> [Document segment]
Accessing HPC#

How to Use TACC’s HPC on DesignSafe

High Performance Computing (HPC) systems like Stampede3 at TACC are powerful clusters built for large-scale simulations and data analysis. Unlike personal computers, you don’t run programs directly — instead, you interact with a layered environment designed to manage thousands of users fairly and efficiently.

This section explains the architecture of HPC systems, your access options (via JupyterHub, SSH, or Tapis), and how jobs are submitted and executed.


HPC Architecture: Components and Roles#

Component

Purpose

Login Nodes

Where users connect via SSH or JupyterHub to prepare and submit jobs

Compute Nodes

Where your jobs actually run (scheduled by SLURM)

Storage Systems

/home, /work, and /scratch for input, output, and intermediate files

When you connect to TACC via SSH or JupyterHub, you’re entering a login node — a shared environment for lightweight tasks like file editing, module loading, and job submission. Actual computation happens on compute nodes, which are allocated by the SLURM scheduler when you submit a job.


Submitting Jobs: The Queueing Model#

On HPC systems, you do not run scripts directly like on your desktop. Instead:

  1. You write a SLURM job script specifying resources and commands.

  2. Submit it using sbatch job.slurm.

  3. SLURM places your job in a queue, schedules resources, and runs it.

> [Material provided]

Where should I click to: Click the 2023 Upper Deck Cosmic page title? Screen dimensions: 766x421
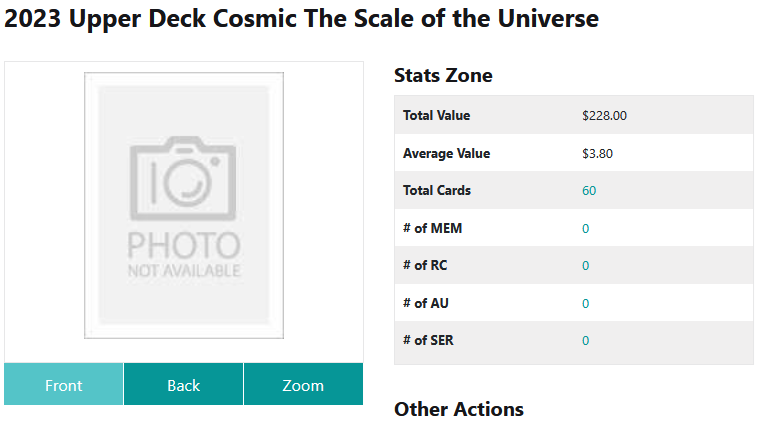click(x=301, y=19)
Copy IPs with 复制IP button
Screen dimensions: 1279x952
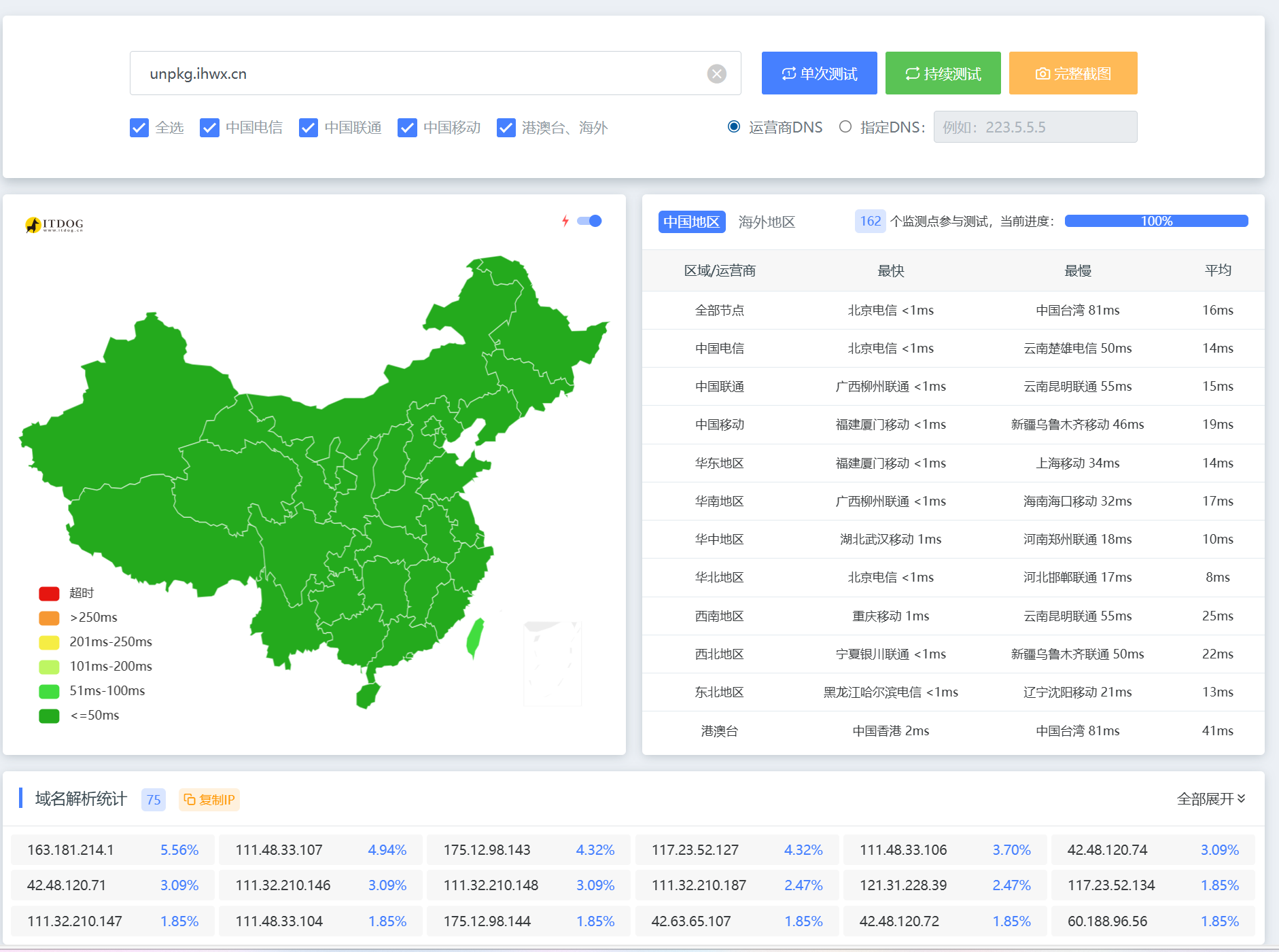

> [Stated task A]
Check each statement against the HPC access section and mark it yes or no, quoting the words that settle it: (i) Compute nodes are where jobs run, under SLURM scheduling. (ii) On HPC systems, users run scripts directly as they would on a desktop. (iii) Login nodes are meant for heavy computation.
> [Stated task B]
Return the passage of the HPC access section from "1. You write" to "and runs it.", copied word for word.
Rely only on the HPC access section and leave the data aside.

> [Full answer A]
(i) Yes: "Where your jobs actually run (scheduled by SLURM)"
(ii) No: "On HPC systems, you do not run scripts directly like on your desktop."
(iii) No: "a shared environment for lightweight tasks like file editing, module loading, and job submission"

> [Full answer B]
1. You write a SLURM job script specifying resources and commands.

  2. Submit it using sbatch job.slurm.

  3. SLURM places your job in a queue, schedules resources, and runs it.